(Records)
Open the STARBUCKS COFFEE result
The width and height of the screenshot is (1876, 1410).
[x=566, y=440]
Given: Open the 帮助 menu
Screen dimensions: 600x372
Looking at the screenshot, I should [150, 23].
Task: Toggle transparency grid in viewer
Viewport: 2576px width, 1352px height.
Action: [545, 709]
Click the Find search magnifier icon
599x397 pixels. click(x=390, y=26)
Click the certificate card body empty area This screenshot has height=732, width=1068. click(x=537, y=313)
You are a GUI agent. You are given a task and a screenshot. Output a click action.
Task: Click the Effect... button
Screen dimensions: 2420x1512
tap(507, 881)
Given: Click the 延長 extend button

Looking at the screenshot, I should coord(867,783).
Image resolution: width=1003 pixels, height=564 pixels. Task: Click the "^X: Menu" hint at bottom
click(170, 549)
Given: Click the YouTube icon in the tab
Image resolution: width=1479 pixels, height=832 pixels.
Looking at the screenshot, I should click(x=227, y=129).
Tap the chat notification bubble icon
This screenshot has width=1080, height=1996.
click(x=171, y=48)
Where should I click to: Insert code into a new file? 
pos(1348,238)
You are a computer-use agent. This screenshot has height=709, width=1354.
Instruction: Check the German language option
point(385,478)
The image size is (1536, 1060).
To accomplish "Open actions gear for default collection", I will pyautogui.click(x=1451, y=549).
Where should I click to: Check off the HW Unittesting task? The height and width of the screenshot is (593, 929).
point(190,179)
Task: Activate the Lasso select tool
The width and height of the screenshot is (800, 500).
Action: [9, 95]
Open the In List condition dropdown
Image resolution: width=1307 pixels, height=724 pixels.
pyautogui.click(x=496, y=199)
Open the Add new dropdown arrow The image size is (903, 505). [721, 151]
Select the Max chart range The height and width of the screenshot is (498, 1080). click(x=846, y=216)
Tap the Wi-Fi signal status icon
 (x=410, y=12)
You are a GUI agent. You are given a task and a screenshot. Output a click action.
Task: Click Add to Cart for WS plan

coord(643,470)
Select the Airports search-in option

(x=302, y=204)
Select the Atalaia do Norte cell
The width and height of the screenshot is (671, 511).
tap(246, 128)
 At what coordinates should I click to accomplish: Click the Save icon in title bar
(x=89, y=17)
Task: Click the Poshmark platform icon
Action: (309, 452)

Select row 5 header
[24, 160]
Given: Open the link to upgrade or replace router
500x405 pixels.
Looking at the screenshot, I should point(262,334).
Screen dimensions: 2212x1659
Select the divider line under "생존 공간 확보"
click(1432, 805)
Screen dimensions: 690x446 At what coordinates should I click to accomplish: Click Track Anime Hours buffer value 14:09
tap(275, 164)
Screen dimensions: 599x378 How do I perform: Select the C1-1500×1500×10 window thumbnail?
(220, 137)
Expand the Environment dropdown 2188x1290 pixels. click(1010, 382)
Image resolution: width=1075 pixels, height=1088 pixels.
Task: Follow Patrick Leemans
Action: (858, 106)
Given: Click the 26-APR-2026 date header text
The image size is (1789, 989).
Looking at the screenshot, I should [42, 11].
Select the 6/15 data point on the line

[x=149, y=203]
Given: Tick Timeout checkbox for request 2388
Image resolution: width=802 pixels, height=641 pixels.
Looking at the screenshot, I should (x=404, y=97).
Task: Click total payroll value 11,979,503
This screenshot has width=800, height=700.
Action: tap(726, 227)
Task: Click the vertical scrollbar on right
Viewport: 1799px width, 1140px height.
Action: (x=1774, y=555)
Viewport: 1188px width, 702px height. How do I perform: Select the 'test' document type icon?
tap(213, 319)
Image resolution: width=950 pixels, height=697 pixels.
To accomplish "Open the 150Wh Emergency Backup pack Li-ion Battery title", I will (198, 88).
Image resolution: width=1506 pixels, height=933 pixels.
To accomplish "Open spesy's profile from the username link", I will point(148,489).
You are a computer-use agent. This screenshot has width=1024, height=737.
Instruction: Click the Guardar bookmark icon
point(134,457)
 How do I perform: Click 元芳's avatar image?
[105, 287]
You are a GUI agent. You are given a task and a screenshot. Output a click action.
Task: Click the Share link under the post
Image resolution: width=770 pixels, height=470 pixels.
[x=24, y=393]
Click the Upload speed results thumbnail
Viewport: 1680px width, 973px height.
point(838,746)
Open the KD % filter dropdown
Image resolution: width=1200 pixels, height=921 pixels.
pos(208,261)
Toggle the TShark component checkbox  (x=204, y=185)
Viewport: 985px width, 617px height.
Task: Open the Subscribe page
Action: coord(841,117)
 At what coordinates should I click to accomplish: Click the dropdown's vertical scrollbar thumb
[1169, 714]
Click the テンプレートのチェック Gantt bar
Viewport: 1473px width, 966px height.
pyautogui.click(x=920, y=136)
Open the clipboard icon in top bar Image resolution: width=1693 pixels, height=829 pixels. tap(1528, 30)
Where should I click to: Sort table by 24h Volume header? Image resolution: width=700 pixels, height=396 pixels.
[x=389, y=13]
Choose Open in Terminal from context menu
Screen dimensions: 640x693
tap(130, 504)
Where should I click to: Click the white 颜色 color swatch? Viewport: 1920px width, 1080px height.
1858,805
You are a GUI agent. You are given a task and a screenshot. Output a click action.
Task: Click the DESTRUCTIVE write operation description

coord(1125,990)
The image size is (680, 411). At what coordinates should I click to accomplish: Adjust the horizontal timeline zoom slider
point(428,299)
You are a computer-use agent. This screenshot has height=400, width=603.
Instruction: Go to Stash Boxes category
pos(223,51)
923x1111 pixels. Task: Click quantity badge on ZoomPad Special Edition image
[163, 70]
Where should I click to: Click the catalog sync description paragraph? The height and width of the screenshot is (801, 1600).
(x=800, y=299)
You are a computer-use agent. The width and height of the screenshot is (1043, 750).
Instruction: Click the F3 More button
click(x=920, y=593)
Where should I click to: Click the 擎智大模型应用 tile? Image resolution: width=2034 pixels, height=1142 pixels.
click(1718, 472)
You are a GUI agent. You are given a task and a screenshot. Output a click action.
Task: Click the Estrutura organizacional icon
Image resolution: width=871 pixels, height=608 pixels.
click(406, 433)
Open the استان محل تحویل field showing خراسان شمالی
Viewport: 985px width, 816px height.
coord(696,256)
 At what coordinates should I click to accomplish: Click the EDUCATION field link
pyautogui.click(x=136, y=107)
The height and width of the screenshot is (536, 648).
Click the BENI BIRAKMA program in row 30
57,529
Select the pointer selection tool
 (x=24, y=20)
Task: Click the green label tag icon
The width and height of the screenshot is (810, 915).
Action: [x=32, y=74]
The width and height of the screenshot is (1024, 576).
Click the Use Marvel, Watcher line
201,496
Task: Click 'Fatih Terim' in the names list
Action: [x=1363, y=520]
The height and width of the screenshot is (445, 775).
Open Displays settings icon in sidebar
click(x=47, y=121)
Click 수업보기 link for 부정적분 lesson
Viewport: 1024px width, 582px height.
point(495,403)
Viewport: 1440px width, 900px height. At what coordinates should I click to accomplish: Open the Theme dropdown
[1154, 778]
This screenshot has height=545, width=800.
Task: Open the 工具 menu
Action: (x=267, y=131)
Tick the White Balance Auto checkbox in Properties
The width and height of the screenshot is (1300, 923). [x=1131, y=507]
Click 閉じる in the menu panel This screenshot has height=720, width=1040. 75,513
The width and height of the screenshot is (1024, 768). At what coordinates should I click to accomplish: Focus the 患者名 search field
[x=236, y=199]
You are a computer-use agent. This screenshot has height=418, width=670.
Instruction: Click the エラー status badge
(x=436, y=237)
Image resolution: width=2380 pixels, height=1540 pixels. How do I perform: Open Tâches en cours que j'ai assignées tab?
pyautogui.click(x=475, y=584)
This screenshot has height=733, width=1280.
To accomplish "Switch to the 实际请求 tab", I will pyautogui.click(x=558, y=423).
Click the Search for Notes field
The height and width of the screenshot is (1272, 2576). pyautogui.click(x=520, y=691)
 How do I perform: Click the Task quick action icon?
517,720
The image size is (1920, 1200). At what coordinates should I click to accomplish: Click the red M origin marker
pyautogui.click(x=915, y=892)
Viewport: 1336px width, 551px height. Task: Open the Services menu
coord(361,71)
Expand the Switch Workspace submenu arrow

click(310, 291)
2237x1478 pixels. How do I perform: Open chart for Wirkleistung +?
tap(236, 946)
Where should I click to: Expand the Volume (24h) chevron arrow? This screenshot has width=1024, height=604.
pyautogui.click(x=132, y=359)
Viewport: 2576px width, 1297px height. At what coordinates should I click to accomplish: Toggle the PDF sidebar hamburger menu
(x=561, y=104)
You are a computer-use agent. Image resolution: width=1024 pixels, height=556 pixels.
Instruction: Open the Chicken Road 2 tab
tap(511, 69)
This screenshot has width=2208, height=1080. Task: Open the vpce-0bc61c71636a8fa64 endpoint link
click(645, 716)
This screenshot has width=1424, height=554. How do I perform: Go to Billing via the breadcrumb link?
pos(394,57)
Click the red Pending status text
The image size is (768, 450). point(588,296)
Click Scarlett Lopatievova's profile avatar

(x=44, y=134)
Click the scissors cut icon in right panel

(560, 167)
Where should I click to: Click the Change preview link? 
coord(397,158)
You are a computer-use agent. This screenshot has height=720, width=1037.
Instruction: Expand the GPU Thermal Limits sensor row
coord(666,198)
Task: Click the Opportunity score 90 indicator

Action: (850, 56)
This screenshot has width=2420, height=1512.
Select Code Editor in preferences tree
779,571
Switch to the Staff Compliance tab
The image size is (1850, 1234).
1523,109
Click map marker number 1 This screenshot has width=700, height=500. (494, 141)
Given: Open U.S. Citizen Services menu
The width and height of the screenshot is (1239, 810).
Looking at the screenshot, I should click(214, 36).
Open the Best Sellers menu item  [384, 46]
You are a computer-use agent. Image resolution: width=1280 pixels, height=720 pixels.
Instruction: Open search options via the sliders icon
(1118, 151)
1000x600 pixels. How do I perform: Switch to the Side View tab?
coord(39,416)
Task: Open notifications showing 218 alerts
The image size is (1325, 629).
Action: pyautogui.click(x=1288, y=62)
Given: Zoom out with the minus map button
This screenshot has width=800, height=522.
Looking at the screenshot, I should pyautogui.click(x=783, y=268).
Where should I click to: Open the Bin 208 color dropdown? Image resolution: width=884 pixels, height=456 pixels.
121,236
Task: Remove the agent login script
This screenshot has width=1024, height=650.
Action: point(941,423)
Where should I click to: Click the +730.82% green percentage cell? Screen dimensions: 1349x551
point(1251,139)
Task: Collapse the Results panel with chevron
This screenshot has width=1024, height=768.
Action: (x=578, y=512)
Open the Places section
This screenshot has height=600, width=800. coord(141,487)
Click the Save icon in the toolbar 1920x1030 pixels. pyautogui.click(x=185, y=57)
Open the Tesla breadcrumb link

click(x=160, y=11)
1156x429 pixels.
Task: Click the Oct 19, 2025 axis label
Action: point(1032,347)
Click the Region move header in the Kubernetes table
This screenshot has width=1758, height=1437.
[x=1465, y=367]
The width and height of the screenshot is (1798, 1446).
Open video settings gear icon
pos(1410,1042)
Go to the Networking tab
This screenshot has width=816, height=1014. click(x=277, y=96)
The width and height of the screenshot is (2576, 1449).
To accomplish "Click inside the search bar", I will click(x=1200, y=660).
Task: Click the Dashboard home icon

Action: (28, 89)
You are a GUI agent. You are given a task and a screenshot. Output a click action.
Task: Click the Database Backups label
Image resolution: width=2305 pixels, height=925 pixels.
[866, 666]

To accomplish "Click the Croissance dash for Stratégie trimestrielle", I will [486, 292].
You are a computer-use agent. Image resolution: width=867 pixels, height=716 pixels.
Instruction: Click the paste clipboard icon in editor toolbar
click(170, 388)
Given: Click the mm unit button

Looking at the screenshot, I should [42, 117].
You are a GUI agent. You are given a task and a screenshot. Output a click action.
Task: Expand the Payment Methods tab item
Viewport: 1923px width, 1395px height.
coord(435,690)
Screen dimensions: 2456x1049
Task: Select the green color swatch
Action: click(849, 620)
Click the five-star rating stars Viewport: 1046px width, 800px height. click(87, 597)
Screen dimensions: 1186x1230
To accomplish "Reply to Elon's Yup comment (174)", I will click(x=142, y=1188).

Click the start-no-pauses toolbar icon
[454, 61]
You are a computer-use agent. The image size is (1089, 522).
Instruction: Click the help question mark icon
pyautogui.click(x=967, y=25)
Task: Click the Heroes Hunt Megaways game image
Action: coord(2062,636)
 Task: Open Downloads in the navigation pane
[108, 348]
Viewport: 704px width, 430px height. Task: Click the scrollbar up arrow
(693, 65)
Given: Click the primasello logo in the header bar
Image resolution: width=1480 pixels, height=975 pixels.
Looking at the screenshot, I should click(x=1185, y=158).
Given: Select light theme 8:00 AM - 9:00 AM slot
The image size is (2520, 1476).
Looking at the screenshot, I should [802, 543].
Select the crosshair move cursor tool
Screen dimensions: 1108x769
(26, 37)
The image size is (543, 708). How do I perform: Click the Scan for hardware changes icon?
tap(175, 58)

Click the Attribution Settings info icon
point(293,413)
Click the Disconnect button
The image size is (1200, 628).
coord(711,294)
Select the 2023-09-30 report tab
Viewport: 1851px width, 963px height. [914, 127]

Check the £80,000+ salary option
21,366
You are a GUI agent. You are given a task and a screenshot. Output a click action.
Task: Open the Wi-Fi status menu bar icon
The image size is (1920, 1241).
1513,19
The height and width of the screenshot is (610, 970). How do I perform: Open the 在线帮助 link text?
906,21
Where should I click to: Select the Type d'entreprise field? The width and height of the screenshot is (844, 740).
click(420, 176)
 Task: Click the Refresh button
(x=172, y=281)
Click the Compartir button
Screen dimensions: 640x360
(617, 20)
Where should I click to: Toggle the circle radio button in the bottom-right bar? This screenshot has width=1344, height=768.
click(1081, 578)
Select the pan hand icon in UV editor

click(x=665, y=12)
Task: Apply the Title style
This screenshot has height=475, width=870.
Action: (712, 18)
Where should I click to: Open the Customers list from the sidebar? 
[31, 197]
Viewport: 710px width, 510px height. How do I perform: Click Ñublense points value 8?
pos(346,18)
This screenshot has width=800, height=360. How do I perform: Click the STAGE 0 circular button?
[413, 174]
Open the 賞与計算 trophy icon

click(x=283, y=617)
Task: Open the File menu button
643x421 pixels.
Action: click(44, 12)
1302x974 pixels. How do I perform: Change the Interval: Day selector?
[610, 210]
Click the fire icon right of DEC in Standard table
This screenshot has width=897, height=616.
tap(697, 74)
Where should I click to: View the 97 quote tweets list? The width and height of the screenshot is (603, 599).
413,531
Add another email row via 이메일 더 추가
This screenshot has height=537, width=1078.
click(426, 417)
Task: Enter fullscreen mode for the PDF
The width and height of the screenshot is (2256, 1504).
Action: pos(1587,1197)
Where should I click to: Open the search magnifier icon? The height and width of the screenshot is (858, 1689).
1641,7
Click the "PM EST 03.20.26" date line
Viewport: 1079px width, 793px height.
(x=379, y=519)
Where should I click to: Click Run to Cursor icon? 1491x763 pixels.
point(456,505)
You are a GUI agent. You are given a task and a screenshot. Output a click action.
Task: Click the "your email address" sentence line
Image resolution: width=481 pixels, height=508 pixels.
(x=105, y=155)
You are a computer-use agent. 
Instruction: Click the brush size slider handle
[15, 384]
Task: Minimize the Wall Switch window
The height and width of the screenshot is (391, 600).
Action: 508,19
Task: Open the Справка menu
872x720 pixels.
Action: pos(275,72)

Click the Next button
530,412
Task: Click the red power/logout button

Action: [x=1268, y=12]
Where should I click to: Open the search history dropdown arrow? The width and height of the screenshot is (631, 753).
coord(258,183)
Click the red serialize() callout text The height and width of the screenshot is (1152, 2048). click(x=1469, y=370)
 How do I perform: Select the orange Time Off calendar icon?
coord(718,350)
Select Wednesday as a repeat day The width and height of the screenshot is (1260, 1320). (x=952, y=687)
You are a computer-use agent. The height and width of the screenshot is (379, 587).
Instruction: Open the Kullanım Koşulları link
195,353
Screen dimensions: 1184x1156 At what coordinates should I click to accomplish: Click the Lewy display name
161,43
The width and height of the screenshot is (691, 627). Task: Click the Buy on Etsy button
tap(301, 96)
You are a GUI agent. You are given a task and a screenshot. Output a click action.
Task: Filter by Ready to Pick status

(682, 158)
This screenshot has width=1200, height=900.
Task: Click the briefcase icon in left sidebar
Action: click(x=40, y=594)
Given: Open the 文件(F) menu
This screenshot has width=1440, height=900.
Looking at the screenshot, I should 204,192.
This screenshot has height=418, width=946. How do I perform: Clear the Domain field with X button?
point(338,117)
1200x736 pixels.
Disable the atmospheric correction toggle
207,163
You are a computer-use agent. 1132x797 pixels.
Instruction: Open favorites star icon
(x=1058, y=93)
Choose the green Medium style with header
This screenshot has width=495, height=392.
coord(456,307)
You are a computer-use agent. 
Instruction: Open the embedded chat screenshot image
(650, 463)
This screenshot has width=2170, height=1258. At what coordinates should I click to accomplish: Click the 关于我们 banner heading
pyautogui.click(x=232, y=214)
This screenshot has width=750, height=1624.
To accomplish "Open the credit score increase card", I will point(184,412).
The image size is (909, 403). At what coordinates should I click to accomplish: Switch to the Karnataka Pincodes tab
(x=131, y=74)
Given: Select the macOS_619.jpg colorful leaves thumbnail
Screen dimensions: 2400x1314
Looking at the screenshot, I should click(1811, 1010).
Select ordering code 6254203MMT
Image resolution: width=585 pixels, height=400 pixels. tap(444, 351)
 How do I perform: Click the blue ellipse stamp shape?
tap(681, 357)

Task requirements:
Rewrite the rows from the line containing "The width and height of the screenshot is (1024, 768)." through the line containing "pyautogui.click(x=475, y=584)", replacing "search field" with "search box" and changing nothing else.

Task solution:
The width and height of the screenshot is (1024, 768). At what coordinates should I click to accomplish: Focus the 患者名 search box
[x=236, y=199]
You are a computer-use agent. This screenshot has height=418, width=670.
Instruction: Click the エラー status badge
(x=436, y=237)
Image resolution: width=2380 pixels, height=1540 pixels. How do I perform: Open Tâches en cours que j'ai assignées tab?
pyautogui.click(x=475, y=584)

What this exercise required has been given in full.